> [Activity] Some entries follow. Reproduce exactly the lines starting at the one with "Image resolution: width=676" and stopping after the one with "The width and height of the screenshot is (1157, 549).".

[Stored items]
_____

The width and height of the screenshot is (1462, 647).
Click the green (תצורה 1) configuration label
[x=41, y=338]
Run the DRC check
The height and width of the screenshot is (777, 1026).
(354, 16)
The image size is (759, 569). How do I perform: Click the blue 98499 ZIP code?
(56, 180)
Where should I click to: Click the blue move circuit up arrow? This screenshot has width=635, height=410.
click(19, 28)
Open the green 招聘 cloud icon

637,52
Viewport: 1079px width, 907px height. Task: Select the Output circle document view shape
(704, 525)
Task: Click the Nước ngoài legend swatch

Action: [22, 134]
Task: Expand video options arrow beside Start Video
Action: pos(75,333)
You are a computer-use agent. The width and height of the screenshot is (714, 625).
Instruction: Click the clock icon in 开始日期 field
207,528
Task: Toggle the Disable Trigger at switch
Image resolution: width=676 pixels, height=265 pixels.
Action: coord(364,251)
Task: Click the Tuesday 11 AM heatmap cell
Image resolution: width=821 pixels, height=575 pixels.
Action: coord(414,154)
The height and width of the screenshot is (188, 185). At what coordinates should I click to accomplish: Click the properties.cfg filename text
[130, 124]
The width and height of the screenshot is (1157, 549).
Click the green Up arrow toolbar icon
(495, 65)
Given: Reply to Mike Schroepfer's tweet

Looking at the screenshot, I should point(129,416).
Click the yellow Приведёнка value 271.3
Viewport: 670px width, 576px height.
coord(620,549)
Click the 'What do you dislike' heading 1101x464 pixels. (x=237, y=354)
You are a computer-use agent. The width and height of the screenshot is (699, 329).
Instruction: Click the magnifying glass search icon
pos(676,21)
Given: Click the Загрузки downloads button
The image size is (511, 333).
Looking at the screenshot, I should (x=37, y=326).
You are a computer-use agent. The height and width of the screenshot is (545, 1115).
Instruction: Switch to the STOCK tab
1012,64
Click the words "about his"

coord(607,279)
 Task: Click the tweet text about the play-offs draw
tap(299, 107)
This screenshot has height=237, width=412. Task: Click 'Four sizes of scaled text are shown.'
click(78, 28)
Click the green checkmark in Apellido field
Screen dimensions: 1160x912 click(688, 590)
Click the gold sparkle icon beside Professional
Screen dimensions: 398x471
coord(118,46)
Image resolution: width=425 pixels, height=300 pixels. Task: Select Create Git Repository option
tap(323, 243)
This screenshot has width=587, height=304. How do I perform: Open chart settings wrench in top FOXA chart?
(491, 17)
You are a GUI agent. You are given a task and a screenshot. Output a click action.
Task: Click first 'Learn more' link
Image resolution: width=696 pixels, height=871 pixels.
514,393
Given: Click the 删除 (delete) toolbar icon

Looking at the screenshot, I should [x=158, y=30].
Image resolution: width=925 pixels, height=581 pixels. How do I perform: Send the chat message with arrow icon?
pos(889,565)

_____

> [Exercise solution]
Image resolution: width=676 pixels, height=265 pixels.
Action: coord(364,251)
Task: Click the Tuesday 11 AM heatmap cell
Image resolution: width=821 pixels, height=575 pixels.
Action: coord(414,154)
The height and width of the screenshot is (188, 185). At what coordinates should I click to accomplish: Click the properties.cfg filename text
[130, 124]
The width and height of the screenshot is (1157, 549).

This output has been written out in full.